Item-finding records
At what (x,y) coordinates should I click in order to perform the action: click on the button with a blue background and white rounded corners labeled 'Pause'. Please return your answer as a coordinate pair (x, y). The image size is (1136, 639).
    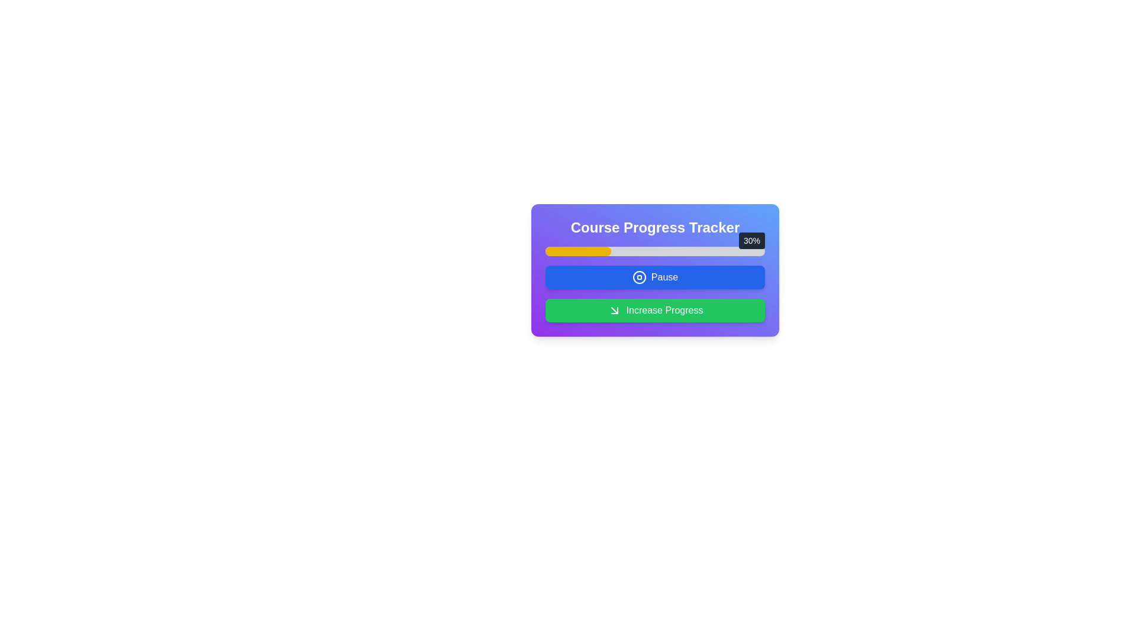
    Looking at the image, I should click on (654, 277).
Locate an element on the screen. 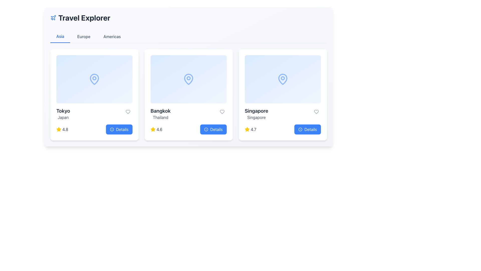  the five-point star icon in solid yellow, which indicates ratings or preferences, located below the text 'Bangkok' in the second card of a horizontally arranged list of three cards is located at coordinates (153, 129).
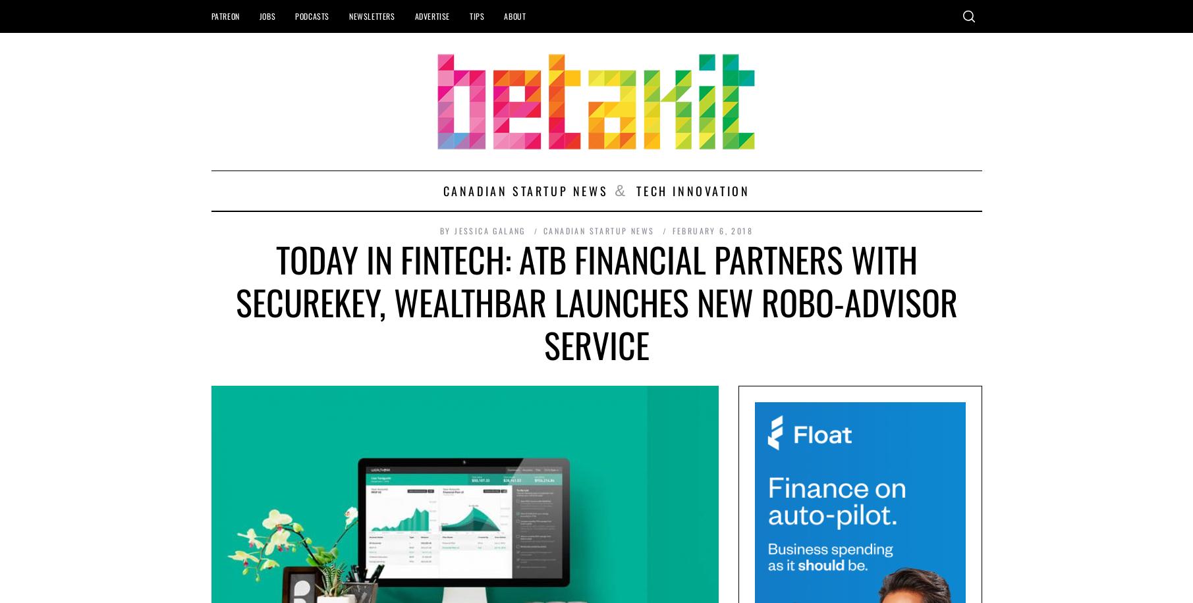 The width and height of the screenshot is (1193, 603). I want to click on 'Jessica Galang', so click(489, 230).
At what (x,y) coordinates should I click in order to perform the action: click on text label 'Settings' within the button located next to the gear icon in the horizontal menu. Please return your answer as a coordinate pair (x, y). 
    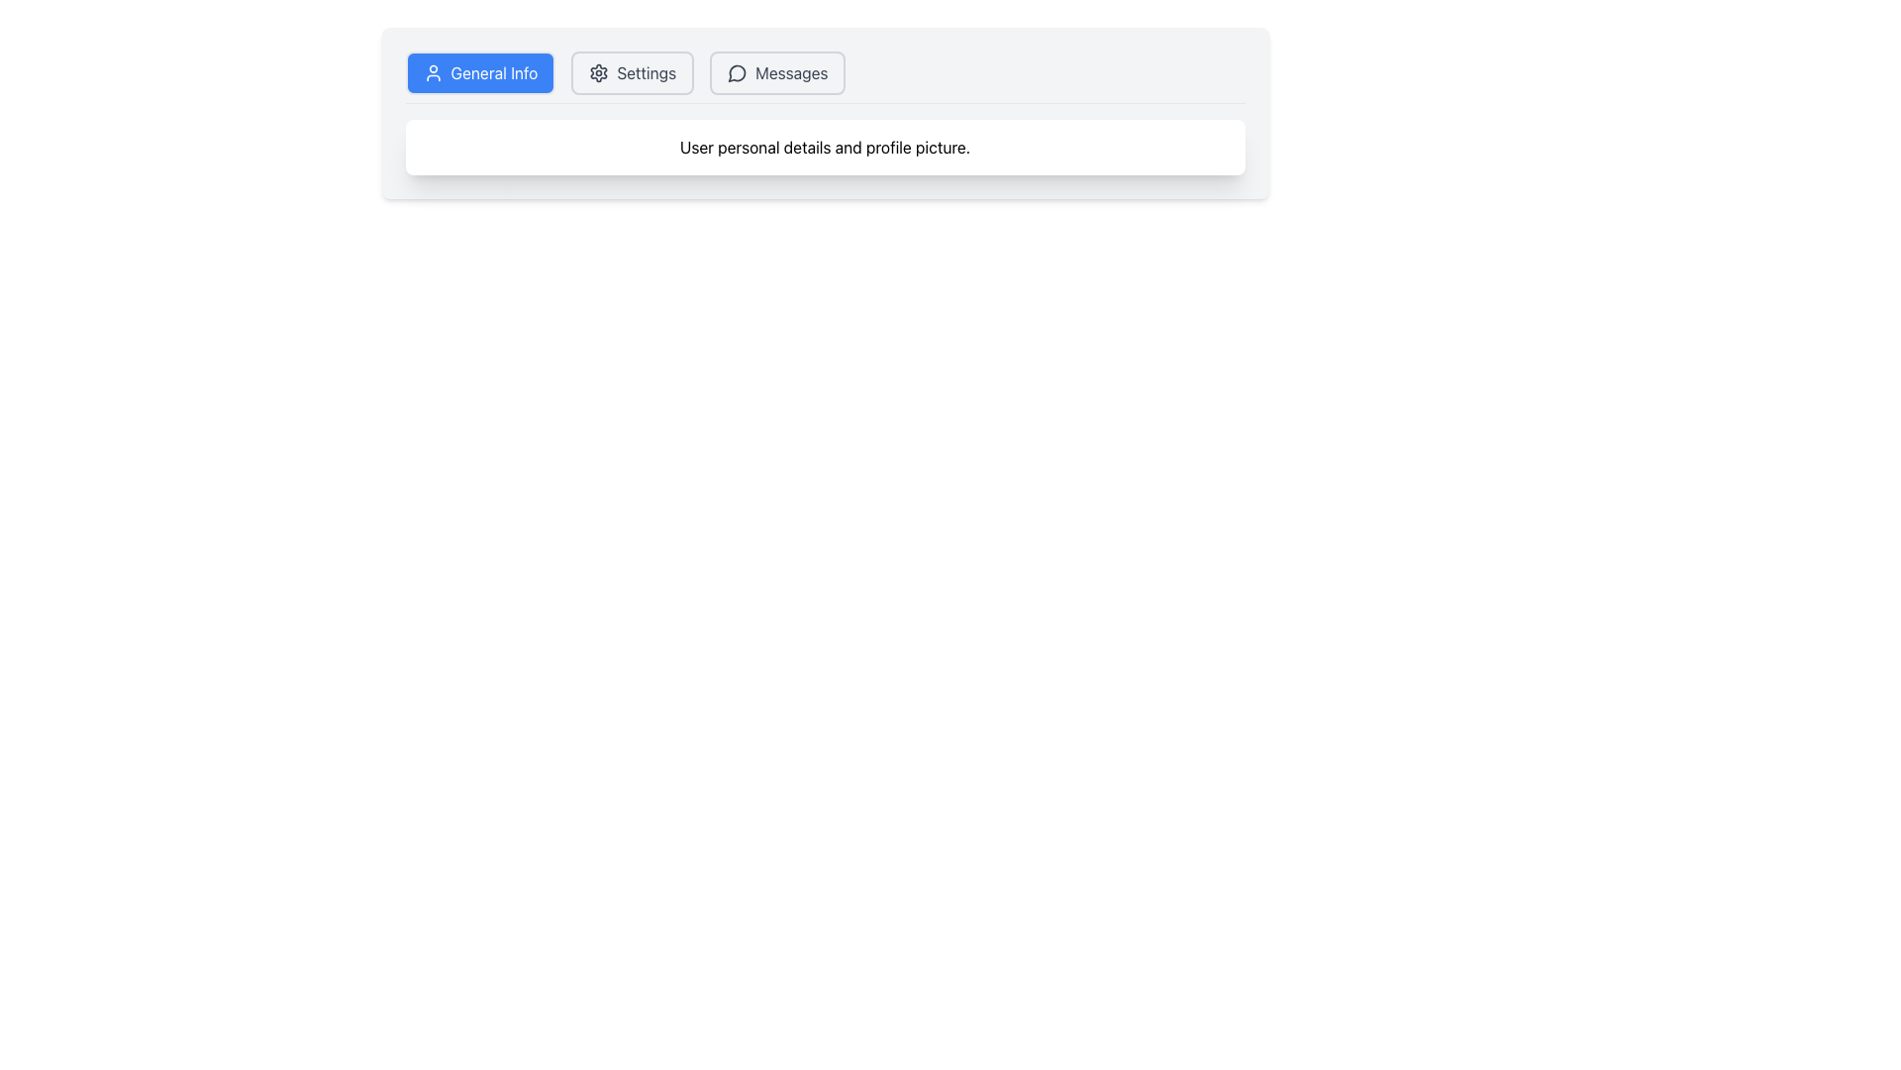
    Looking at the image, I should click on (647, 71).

[YOUR GOAL]:
Identify every line in the rows above that contains the string "pair", matching case exactly, and copy each of those lines in full.

[RESPONSE TO THIS TASK]:
At what (x,y) coordinates should I click in order to perform the action: click on the button with a blue background and white rounded corners labeled 'Pause'. Please return your answer as a coordinate pair (x, y). The image size is (1136, 639).
At what (x,y) coordinates should I click in order to perform the action: click on text label 'Settings' within the button located next to the gear icon in the horizontal menu. Please return your answer as a coordinate pair (x, y). 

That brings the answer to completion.